When we have explored all of these elements, we can understand what skills are necessary and so what resources will be required to complete the tasks.
Once we have established the work breakdown structure, we can start focusing on who would be most adequate to complete each task based on their skills and availability. In many cases, there might be overlapping skillsets, meaning that team members can overlap in certain areas.
In some cases, the shared responsibility might be delegated to something non-human, such as a server or platform as opposed to a human participant. For instance, if one were to integrate an automated CRM platform into the workflow, many of the communications would be the responsibility of the CRM itself, as opposed to a coworker.
Once you know what should be done and the resources involved, you can start estimating how long it will take to complete each task.
The intrinsic difficulty here is that we are usually over-optimistic in providing estimates (the well-known planning fallacy), and this is one of the major complaints from team members, which in turn can create a high-stress environment that could affect productivity negatively.
A more formal way to estimate accurately consists in analyzing the complexity of each task and creating three estimations on the time it will take to complete the task.
Utilizing these three variables, you can calculate the “Expected Time” (TE) using beta probability distribution using the formula: (O + 4M + P) ÷ 6.
Of course, when we’re talking about complex tasks with multiple variables, these calculations can become difficult. Additionally, if there are “dependent” variables in play or tasks that need to be required first in order to move onto other tasks, it can be extremely hard to calculate.

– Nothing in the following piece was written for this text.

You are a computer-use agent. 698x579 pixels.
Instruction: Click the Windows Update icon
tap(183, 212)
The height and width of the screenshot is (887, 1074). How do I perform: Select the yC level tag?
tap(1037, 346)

Nonetheless, it is also important to understand that estimates are subject to change based on the execution of the tasks. If, for some reason, there is a delay on a task that affects another, it’s obvious that there will have to be an adjustment to the timeframe required to execute the task.

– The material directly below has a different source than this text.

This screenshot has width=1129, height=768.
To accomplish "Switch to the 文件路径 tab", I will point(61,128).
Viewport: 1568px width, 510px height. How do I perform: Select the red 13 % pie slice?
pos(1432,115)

In order to do this properly, you will have to utilize all of your critical thinking faculties in conjunction with proper modelling and specificity in relation to the assumptions made. It’s not a job for everyone, and can be a nightmare for those underqualified to do this.

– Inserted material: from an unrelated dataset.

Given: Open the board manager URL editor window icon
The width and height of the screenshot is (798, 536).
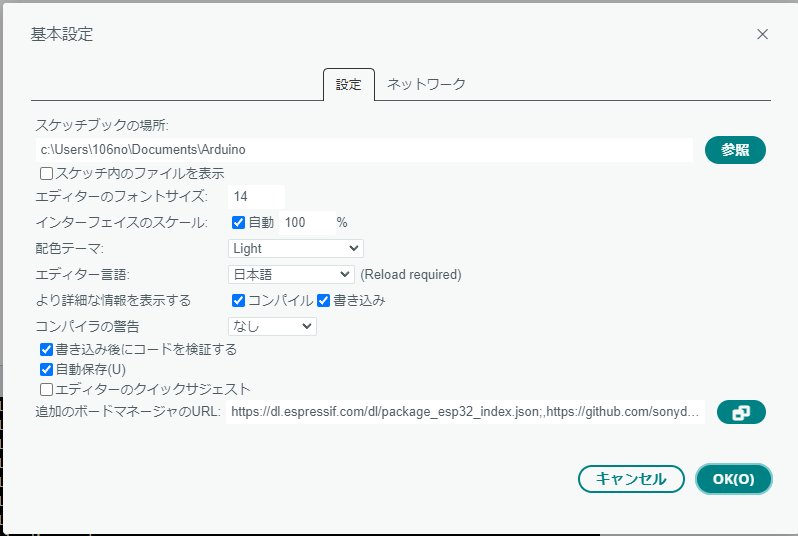Looking at the screenshot, I should point(740,412).
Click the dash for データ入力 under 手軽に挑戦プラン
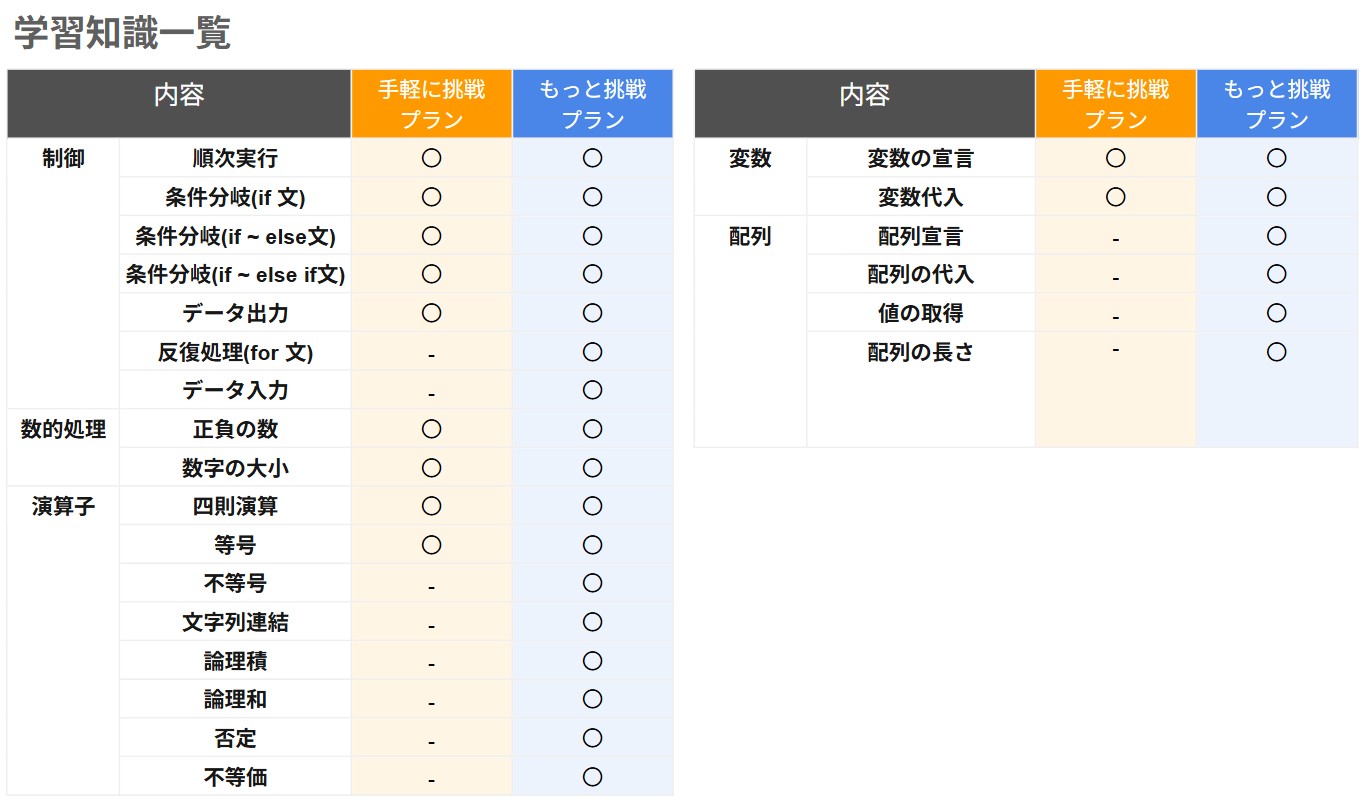The height and width of the screenshot is (811, 1370). click(x=431, y=393)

Now that we have accumulated all of the data necessary within our project plan, we can create the schedule. It’s important to take into consideration weekends, holidays, and any other conflicts that might arise. Additionally, it’s necessary to consider task dependencies, confidence in the resources (will they meet the deadlines?) and budget restraints when putting the schedule together.
A smart way of displaying the schedule, so you can show it to anyone involved in the project, stakeholders and clients included, is to create a visual timeline, such as a Gantt Chart, which will easily communicate and represent all of the moving parts. Fortunately, you don’t have to draw the bars by hand anymore, with modern computing Gantt Charts are essentially autonomous, only requiring people to input data in order to update them in real-time.
Gantt charts and timelines in general are smart tools for visualising and sharing a schedule. However, a tool is only as good as the data you put inside. If you do not follow the principles of creating a proper project plan and schedule, even the most advanced fully-automated Gantt Chart will fail to make the project a success.